Glaciers come to mind when you see its cool gleam from the mountain ranges surrounding it; the Arenigs, the Berwyns and the Arans.

Llyn Tegid walk

8.9 miles/14.3km | 5-6 hours | challenging

1. Ice Age fish

Start out on the northern shores of Llyn Tegid, walking east to meet the B4391.

The lake was made by glacial melt-water trapped by Ice Age debris. Trapped too were the gwniad - herring-like Ice Age fish found nowhere else. They still swim in the lake’s deep furrows.

The fault-line on which Llyn Tegid lies was, and still is, a route into Wales for invaders, traders, and tourists.

Early morning view across lake Bala, North Wales
Boats sit on the placid waters of Llyn Tegid in the Snowdonia National Park ©Getty

2. Outdoor options

There is plenty for tourists to enjoy. You can hire boats, kayaks and paddle-boards from the sailing clubs, or learn to windsurf and sail. You can take a hilly hike around the lake or ride the lakeside steam train on what was once part of the standard-guage line to Barmouth. Or you can splash, fish and swim.

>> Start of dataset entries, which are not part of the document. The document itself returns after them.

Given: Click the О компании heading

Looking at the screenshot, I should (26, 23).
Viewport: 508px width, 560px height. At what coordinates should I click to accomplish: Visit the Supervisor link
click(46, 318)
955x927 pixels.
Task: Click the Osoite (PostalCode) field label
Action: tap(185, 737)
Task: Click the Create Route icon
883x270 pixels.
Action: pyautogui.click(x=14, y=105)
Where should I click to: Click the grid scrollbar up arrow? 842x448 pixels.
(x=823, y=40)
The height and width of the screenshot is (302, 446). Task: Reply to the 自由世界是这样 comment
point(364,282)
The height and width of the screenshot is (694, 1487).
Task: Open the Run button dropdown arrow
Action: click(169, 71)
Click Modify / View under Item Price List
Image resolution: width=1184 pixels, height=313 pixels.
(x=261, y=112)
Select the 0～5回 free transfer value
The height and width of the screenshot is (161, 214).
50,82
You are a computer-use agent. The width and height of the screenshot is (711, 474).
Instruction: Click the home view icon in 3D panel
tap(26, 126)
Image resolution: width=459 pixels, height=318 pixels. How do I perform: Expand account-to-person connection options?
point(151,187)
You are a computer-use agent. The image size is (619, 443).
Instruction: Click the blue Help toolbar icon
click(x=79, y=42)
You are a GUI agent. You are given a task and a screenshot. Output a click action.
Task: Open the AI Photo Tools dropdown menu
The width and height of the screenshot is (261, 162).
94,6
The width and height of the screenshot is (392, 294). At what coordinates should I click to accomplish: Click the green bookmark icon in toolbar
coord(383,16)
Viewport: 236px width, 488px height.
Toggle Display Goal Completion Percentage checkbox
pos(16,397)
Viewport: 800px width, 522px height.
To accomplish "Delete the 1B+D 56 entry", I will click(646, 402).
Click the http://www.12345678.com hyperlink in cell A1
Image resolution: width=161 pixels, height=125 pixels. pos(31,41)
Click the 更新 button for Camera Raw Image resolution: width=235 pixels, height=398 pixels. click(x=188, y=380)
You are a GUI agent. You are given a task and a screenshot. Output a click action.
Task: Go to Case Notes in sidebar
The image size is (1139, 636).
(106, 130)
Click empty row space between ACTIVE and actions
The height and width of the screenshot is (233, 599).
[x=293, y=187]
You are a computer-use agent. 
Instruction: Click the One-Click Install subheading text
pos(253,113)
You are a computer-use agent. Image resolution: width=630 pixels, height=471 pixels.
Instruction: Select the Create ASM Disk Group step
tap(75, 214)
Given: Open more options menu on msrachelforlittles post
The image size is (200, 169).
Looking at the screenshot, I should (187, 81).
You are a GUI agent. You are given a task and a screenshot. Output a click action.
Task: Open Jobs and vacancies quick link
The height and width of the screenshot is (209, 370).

Welsh is spoken in Bala village. In the 18th century, Bala was the centre of trading for woolen stockings. Women gathered to knit them on the motte below which the slate roofs and stone steeples overtop the streets now busy with independent shops and good places to eat.

Leave the B4391 to the right, passing through trees and then open hills before entering the Maes-meillion forest. Follow the Afon Glyn down towards the lake, crossing a road and leaving the river for a west-bound path.

Bala Lake (Llyn Tegid) near the small town of Bala in Gwynedd in Wales in the United Kingdom.
The northern shores of Llyn Tegid, not far from Bala village ©Getty

3. Flowers and birds

At the lake’s edge, it is harder to think about glaciers. The mountains are hazy and blue. Umbellifers and buttercups, sorrel and red campion tickle the breeze, and reed buntings frisk the rushes. Common sandpipers whistle urgently. And black-headed gulls dart, dip and flirt with the surface, which is rippled and ploughed by the wind.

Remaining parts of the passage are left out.